How much of a role should the U.S. government assume in ensuring the quality and safety of medical care?
Recent events are sure to unleash a new round of debate.
Yesterday, the U.S. Supreme Court ruled that patients injured by a drug can sue its manufacturer for damages even if the drug was granted FDA approval. Consumer advocates applauded. Drug manufacturers lamented. Lawyers smiled. No longer was the FDA deemed to be the final authority on drug safety. A precedent was set, affirming the check and balance of the tort system and Federal regulation.
Two weeks ago, the $787 billion stimulus bill provided $1.1 billion to the Health and Human Services Department to research the comparative effectiveness of drugs, medical devices, surgery and other treatments for specific conditions. Consumer advocates, labor unions and large employers applauded. Lobbyists, minority groups and conservative lawmakers expressed concern. Would the government-sponsored research truly improve quality and efficiency by eliminating ineffective care? Or would insurers and Medicare use the data to ration care and drive down costs?

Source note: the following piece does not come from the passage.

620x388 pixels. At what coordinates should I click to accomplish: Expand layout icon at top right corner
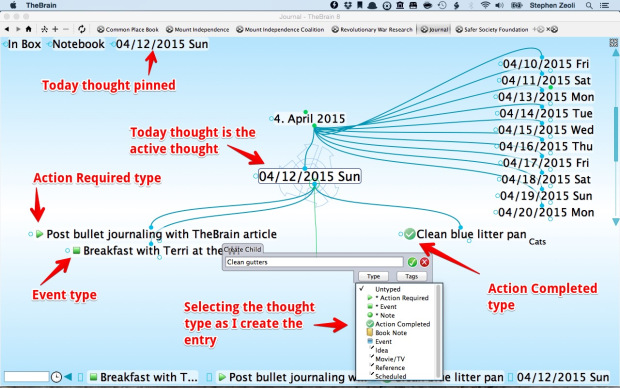point(613,43)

New treatment guidelines from HHS, developed over broad population groups, could run the risk of producing bad outcomes in certain individuals. If that happens, would HHS, the new authority on medical effectiveness, find itself in the same boat as the FDA—with regulators wringing their hands and lawyers licking their chops?
We've cast Uncle Sam in the role of medical expert. Is he truly up to the task?